* AIM OF THE EXERCISE
Set down only the lines from the one containing "Task: Click the page scrollbar on the right" through the final line of the entries below, exactly as they stand, with no pictures.

================

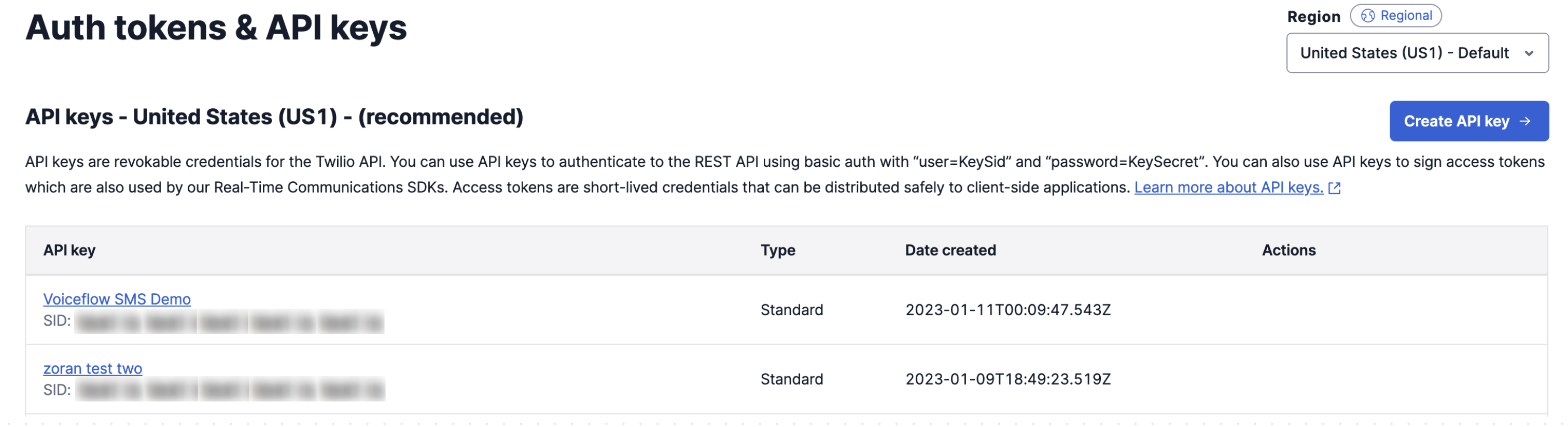Click the globe icon in the Regional badge
Image resolution: width=1568 pixels, height=427 pixels.
click(1367, 16)

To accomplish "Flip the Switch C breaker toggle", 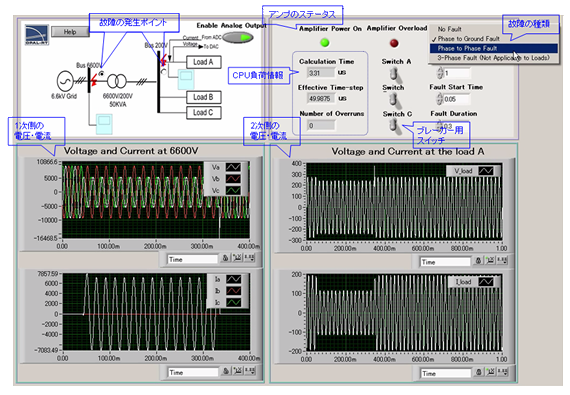I will pyautogui.click(x=393, y=126).
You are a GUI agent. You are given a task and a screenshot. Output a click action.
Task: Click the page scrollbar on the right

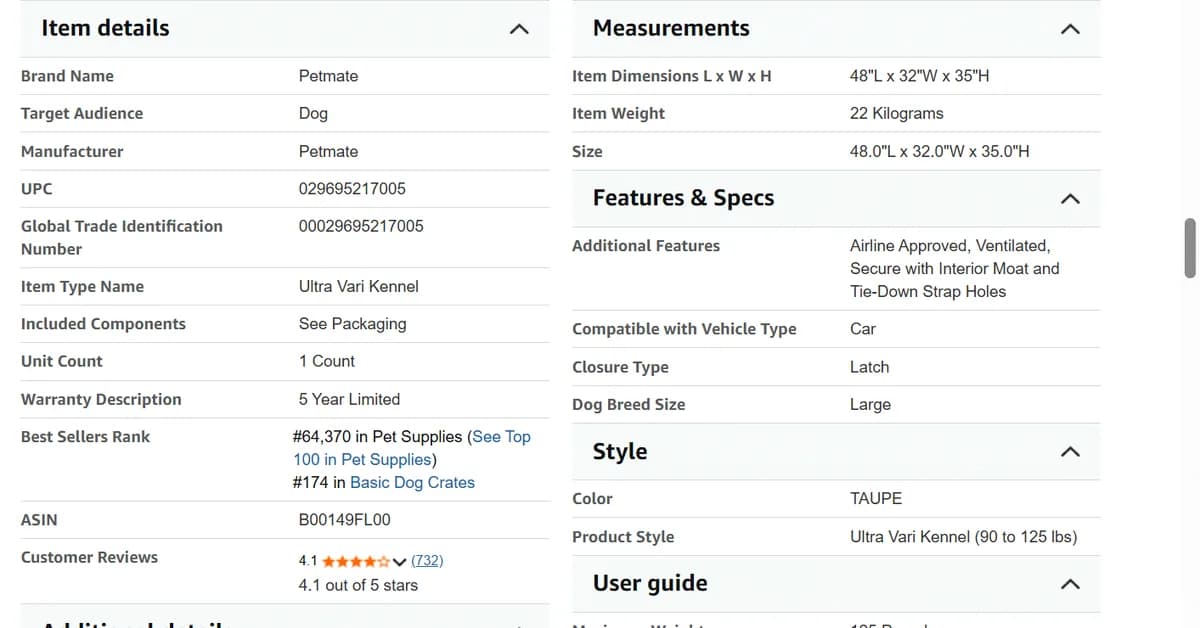tap(1188, 250)
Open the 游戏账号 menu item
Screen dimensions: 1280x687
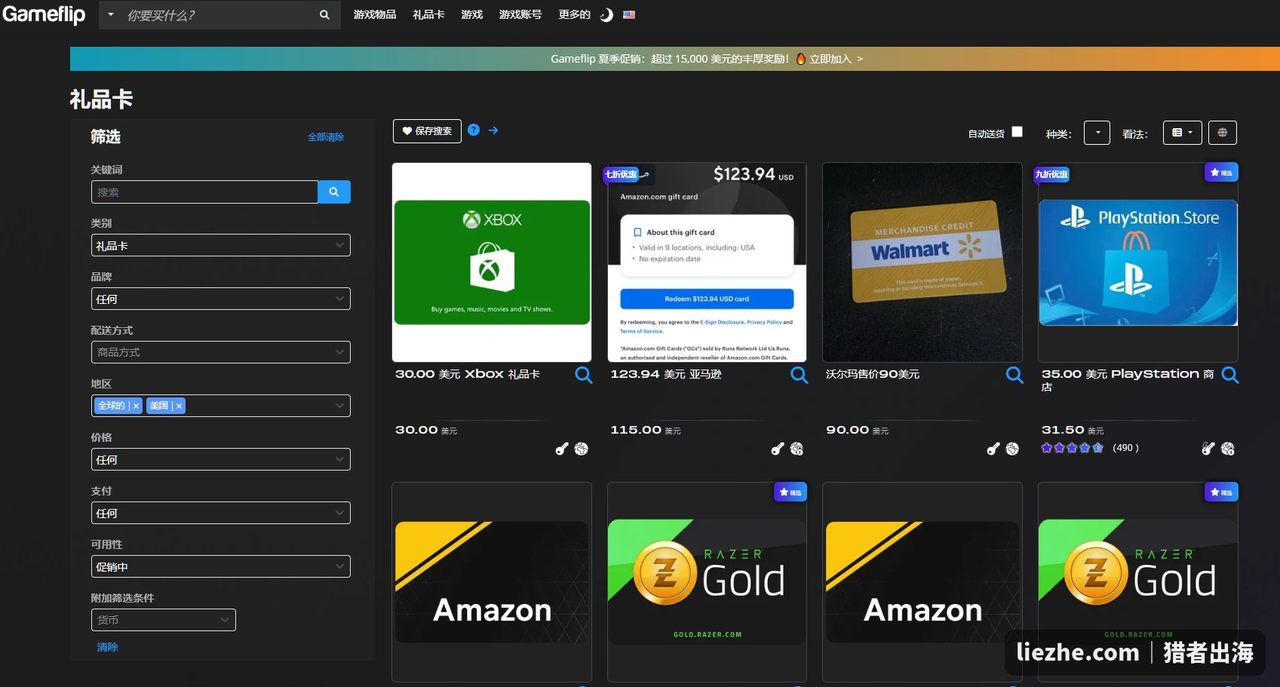520,15
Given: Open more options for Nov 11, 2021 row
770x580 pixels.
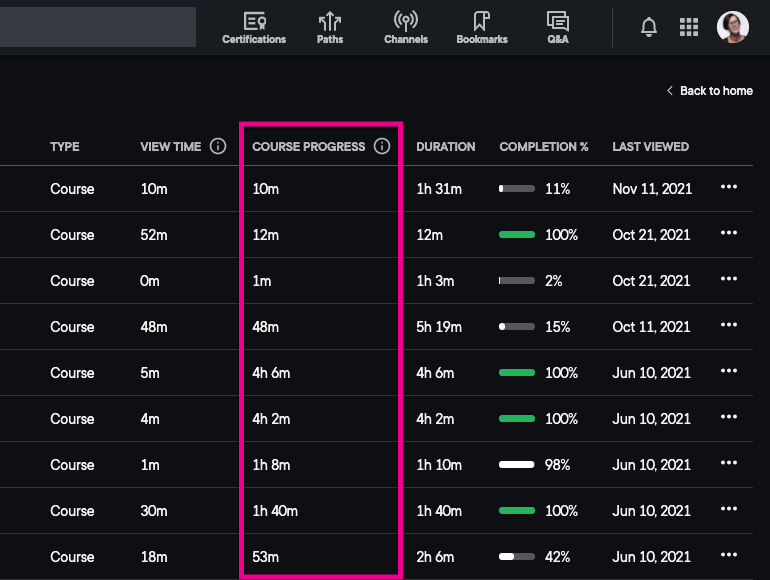Looking at the screenshot, I should click(x=729, y=188).
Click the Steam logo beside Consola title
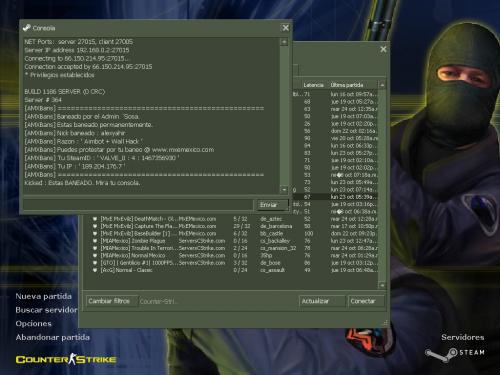Viewport: 500px width, 375px height. tap(26, 28)
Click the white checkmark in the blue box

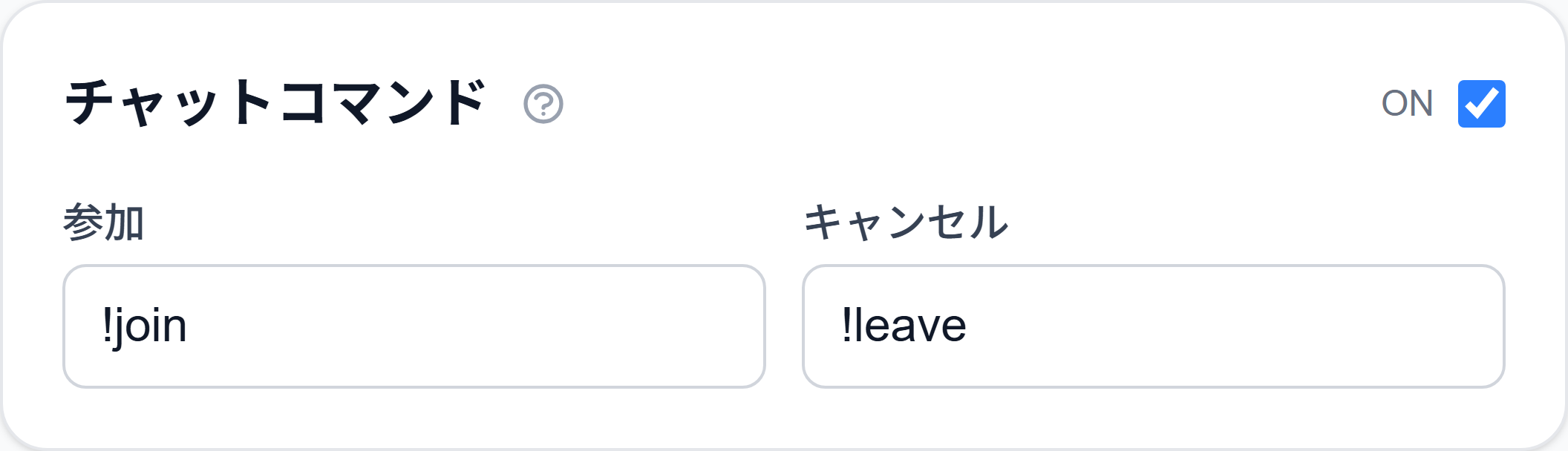(x=1481, y=104)
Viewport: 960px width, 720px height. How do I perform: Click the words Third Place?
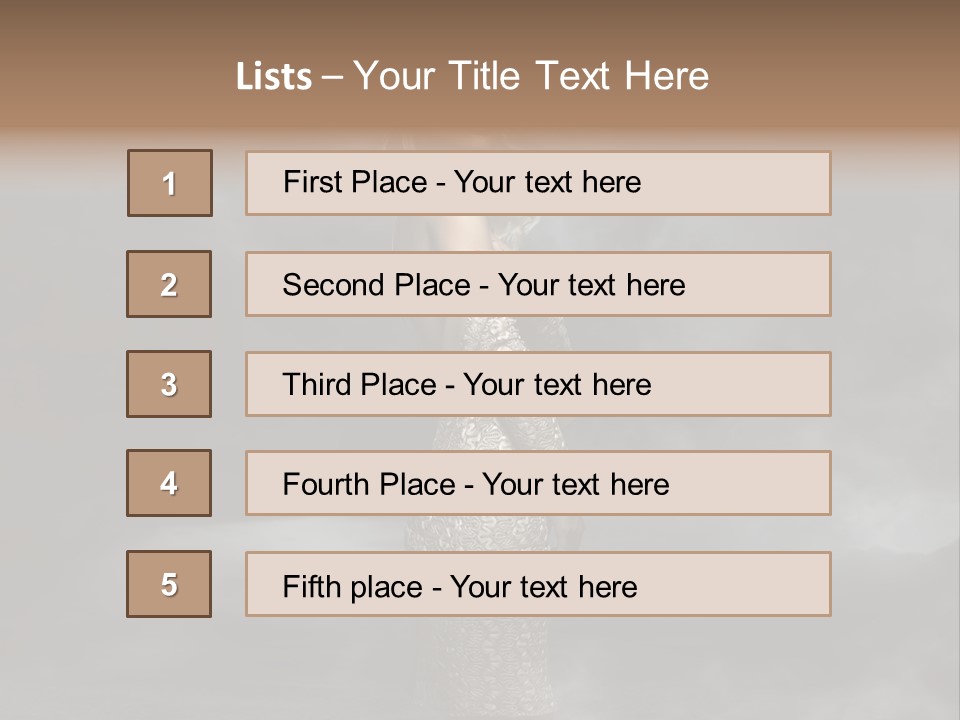tap(359, 384)
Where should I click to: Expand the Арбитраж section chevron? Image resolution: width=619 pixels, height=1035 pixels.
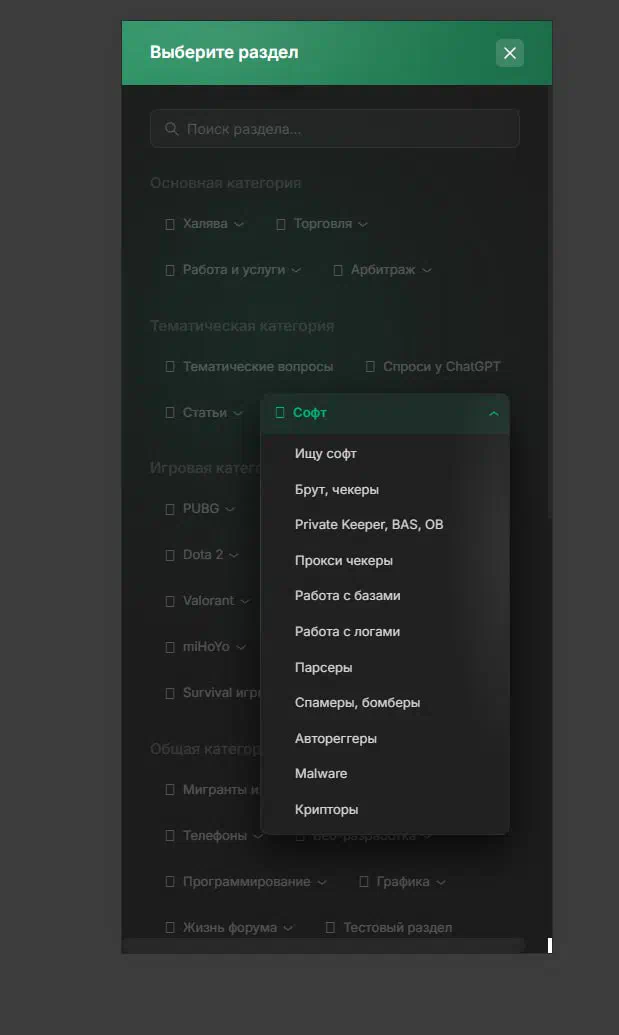[427, 270]
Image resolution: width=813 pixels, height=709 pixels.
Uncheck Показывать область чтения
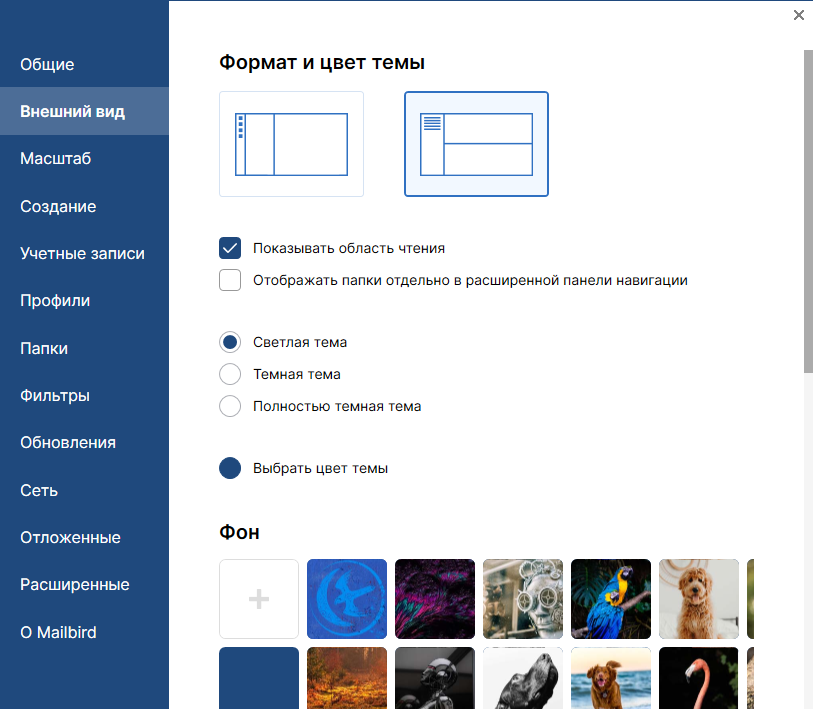pos(230,248)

================

* WRITTEN SOLUTION
Task: Click the page scrollbar on the right

tap(1188, 250)
Open the 游戏账号 menu item
Screen dimensions: 1280x687
520,15
Given: Open more options for Nov 11, 2021 row
770x580 pixels.
Looking at the screenshot, I should click(x=729, y=188).
Click the Steam logo beside Consola title
Viewport: 500px width, 375px height. tap(26, 28)
Click the white checkmark in the blue box

(x=1481, y=104)
Viewport: 960px width, 720px height. How do I perform: Click the words Third Place?
tap(359, 384)
Where should I click to: Expand the Арбитраж section chevron? Image resolution: width=619 pixels, height=1035 pixels.
[427, 270]
Image resolution: width=813 pixels, height=709 pixels.
Uncheck Показывать область чтения
pos(230,248)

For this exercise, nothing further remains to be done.